After delving into more technical issues, we can say that virtual agents are an artificial intelligence system based on natural language processing (NLP) and large language models (LLM) that is trained to be able to hold a conversation in real time and provide coherent responses based on the knowledge it has acquired during its training.
Langchain is a development environment designed to exploit the full potential of language models in the creation of applications. Its main goal is to allow the combination of different language models and tools, as well as connecting them to external data sources and other tools, in order to enhance the power and usefulness of language models in various applications.
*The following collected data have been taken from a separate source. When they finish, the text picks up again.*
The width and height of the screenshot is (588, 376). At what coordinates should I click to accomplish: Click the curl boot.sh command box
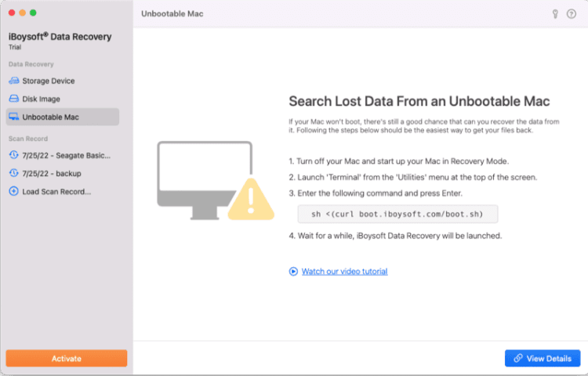(x=397, y=215)
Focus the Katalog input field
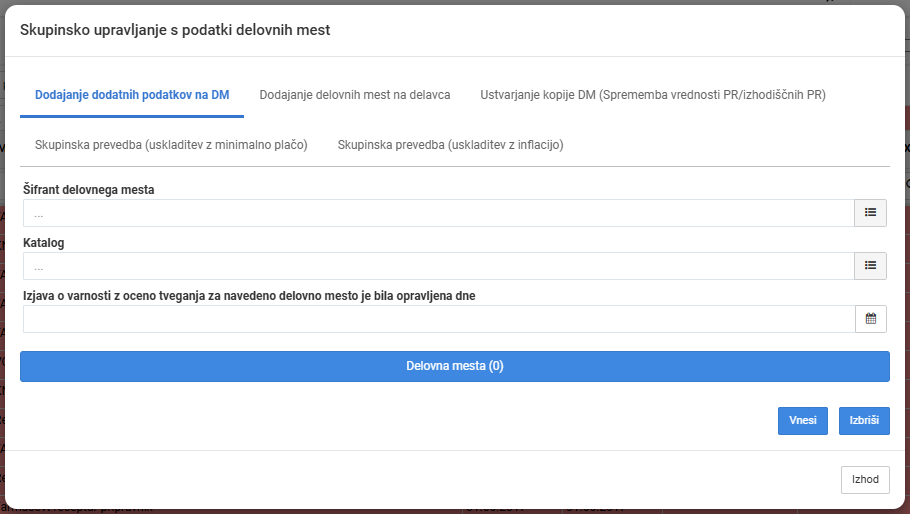Viewport: 910px width, 514px height. (x=439, y=266)
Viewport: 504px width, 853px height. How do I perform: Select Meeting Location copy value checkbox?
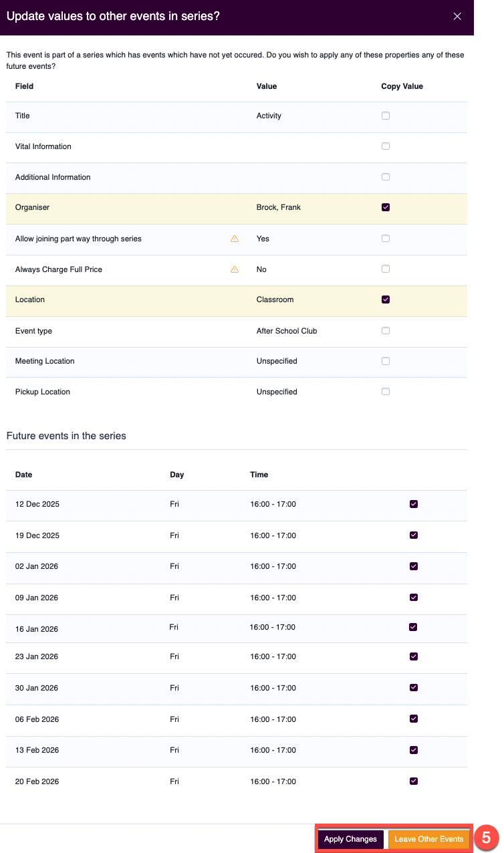pyautogui.click(x=386, y=361)
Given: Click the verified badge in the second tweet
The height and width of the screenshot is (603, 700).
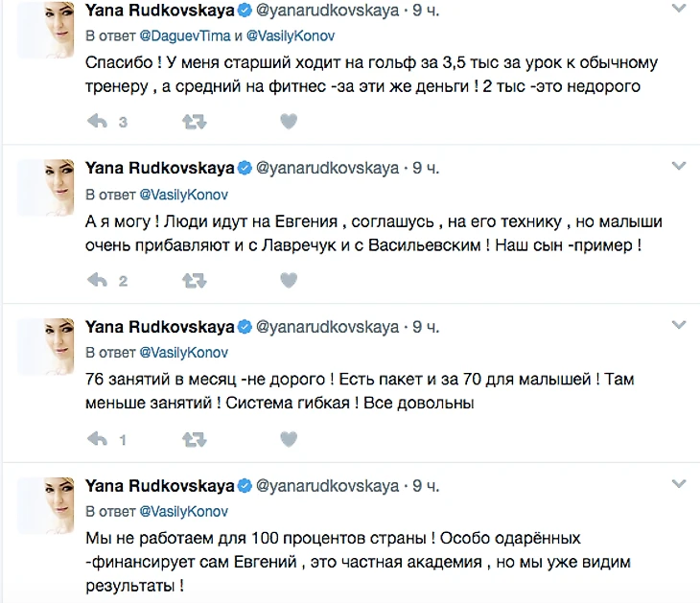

Langchain also offers the ability to connect to external data sources, which extends the scope and quality of information available to language models. This allows Langchain-based applications to access databases, APIs, websites, document repositories or other relevant data sources to enrich content generation or question answering.
Ultimately, virtual agents are the result of the use of advanced technologies such as embeddings, NLP, generative models and language models, among others.
Thanks to the development of these technologies, they have been widely explored in a variety of use cases and applications, and there is still much to be discovered and developed. These virtual companions have found utility in a variety of fields, such as customer service, home care, healthcare, education, machine translation, content generation and much more. Their versatility and adaptability allow them to be deployed in a wide range of environments and play multiple roles. So we can say that, thanks to their personalised assistance capabilities, virtual agents provide us with a more efficient and satisfying experience in our daily lives, playing an important role in our increasingly digitised world.